Eran tiempos revueltos, de corazones al rojo, de enardecidos sobacos al viento y puestos de cara al sol. Vizcaíno Casas aún no había amenazado con resucitar a Franco al tercer año para enriquecer todavía más a un editor y a su estirpe a prueba de regímenes, incluso de adelgazamiento. En ese año de 1977 y desde una imprenta de esa Barcelona que aún respiraba libertad, dos hombres parapetados tras gruesas gafas de pasta se asomaban a los anaqueles de la historia asomados a una fotografía de pésima calidad, en la contraportada de un libro inusual. Eran Jesús Torbado y Manuel Leguineche, que flanqueaban a un "topo". Quien los miraba era yo, como he vuelto a hacer ahora, tres décadas después.
La mala encuadernación de aquel libro lo terminó por convertir en un frágil fósil de 481 páginas, de un indefinible marrón evanescente, cuajado de unas letras apretadas y no siempre bien definidas, hojas que arropaban un pliego de fotografías en blanco y negro que se empecina en volar, despegado, cada vez que lo rescatas de la estantería. Y aun así, ha sobrevivido.
En aquel 1977, con 16 años, uno no andaba entre la reforma y la ruptura, como el lector podrá disculpar, sino entre aquella rubia y esa otra morena, guapas ambas y coincidentes las dos en no hacer caso de un chico desgarbado que, tartamudo contumaz, aspiraba a ser algún día algo así como periodista. Aquel libro era periodismo en estado puro, sin parecerlo. Fue la primera lección para el oficio. Fue toda una lección para la vida.
Entre las terribles historias de "Los Topos" quiso el destino que hubiera dos cuyo escenario me fuese más cercano que otros. Ese propio destino, juguetón y sarcástico, también permitió que una de esas víctimas de la sinrazón fuera un "rojo" y otro, un "nacional. A Manuel Corral Ortiz le pusieron por sobrenombre para la ocasión "el topo azul": más de un año escondido por ser de Loranca en el momento menos oportuno. Peor le fue incluso a Andrés Ruiz, 20 años oculto en Armuña de Tajuña, enfoscado.

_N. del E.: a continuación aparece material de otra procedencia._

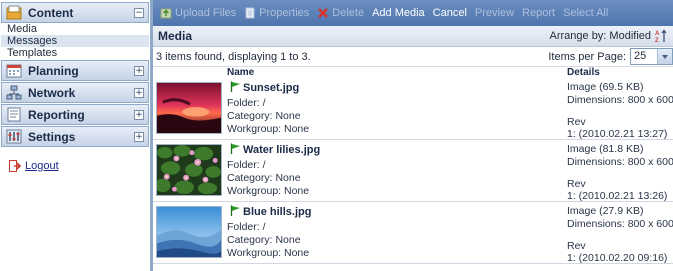 This screenshot has height=271, width=673. Describe the element at coordinates (240, 72) in the screenshot. I see `column-header-name: Name` at that location.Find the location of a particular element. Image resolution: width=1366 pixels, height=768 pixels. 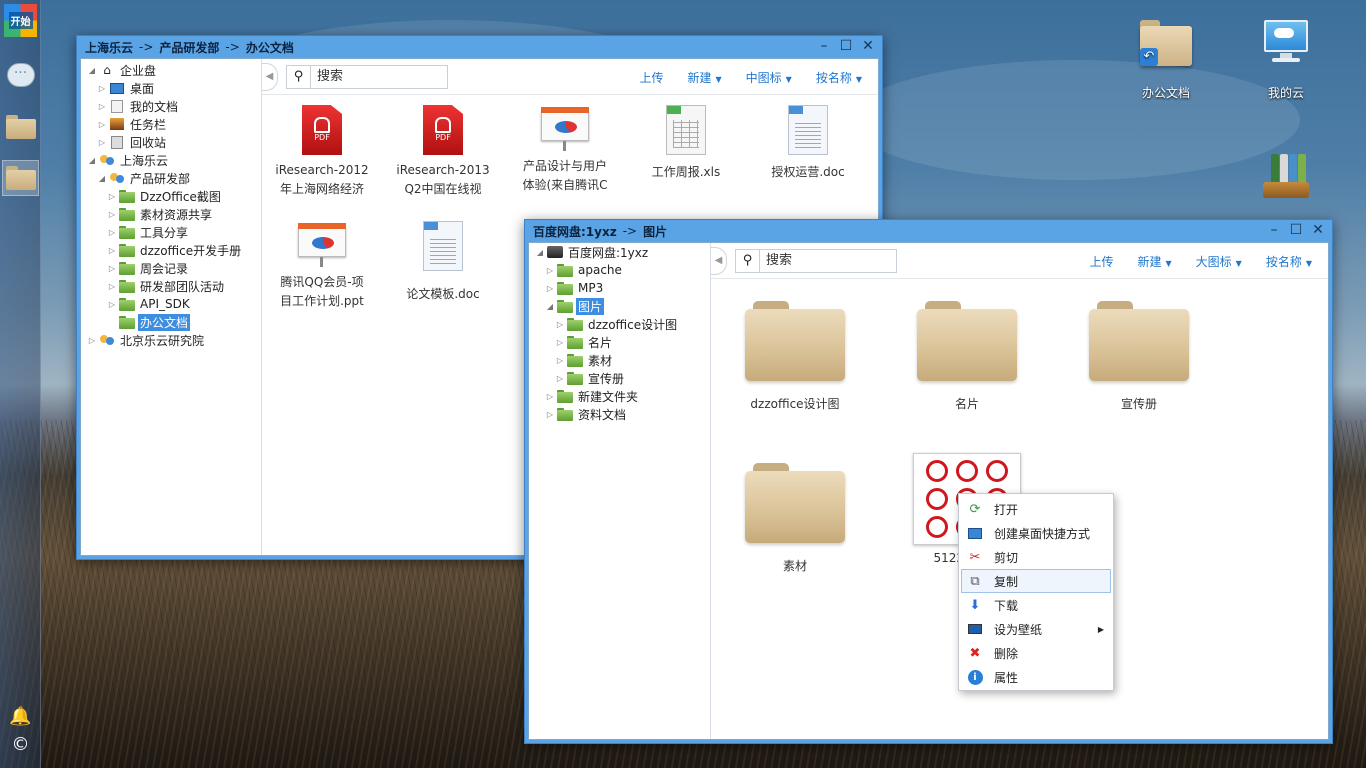

tree-item-taskbar: ▷ 任务栏 is located at coordinates (171, 124).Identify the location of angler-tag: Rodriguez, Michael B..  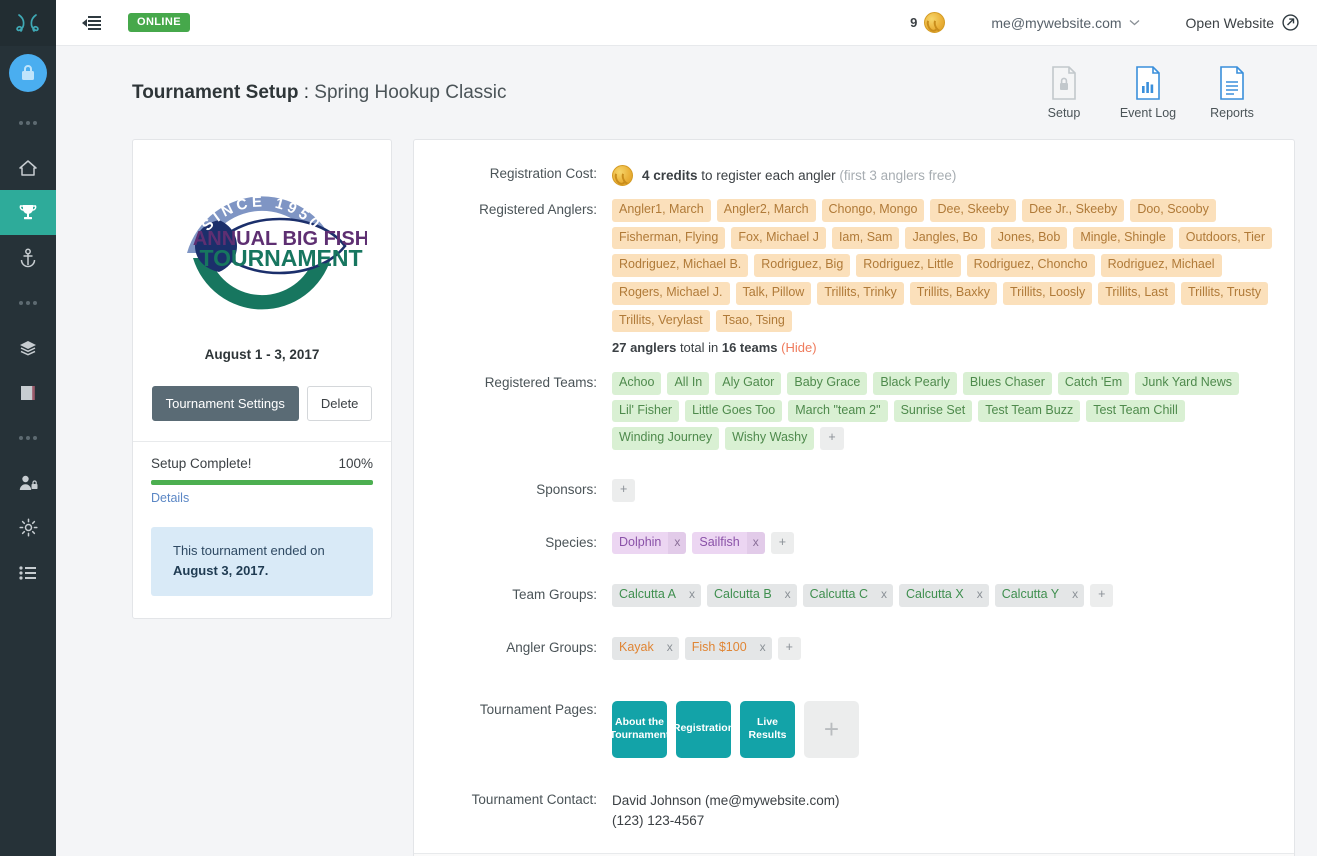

Andando los lustros y las guerras, que las hubo para dar y contar, Manuel Leguineche Bollar se fue haciendo Manu, que es lo que correspondía... para terminar dejándose caer de nuevo por esta tierra de odios feroces, inquinas más agrestes incluso que la tierra llena de heridas que las regurgita cuando le viene en gana. Volvió de nuevo "Manu" a Guadalajara buscando refugio, acomodo, descanso y partidas de mus. Todo eso lo encontró sobradamente, pero también la amistad franca de muchos y el cariño de muchos más. El escenario que fue de la sinrazón acabó siendo el de la convivencia. Se ve que somos buenos para el odio pero mejores aún para la hombría de bien. Deo gratias.
(...)
Si somos, seamos nuestros recuerdos y que nadie nos los robe. Por eso, cuando el viejo volumen de Argos/Vergara, el de los puños cerrados emergiendo del suelo hasta llenar toda la portada, volvió a estar ante mis ojos se me llenó el alma de un agradecimiento estremecido a un vasco cansado, vecino de Brihuega y ciudadano del mundo. De este puto, cabrón y maravilloso mundo del que todos tenemos la obligación de hacer un retrato fiel... ya veremos luego si para amarlo, odiarlo o, simplemente, intentar mejorarlo.
Mientras tanto, gracias, Manu, por intentarlo.
(Artículo incluido en el libro de homenaje a Manu Leguineche, publicado en 2007 en edición coordinada por Raúl Conde, Pedro Aguilar y José García de la Torre).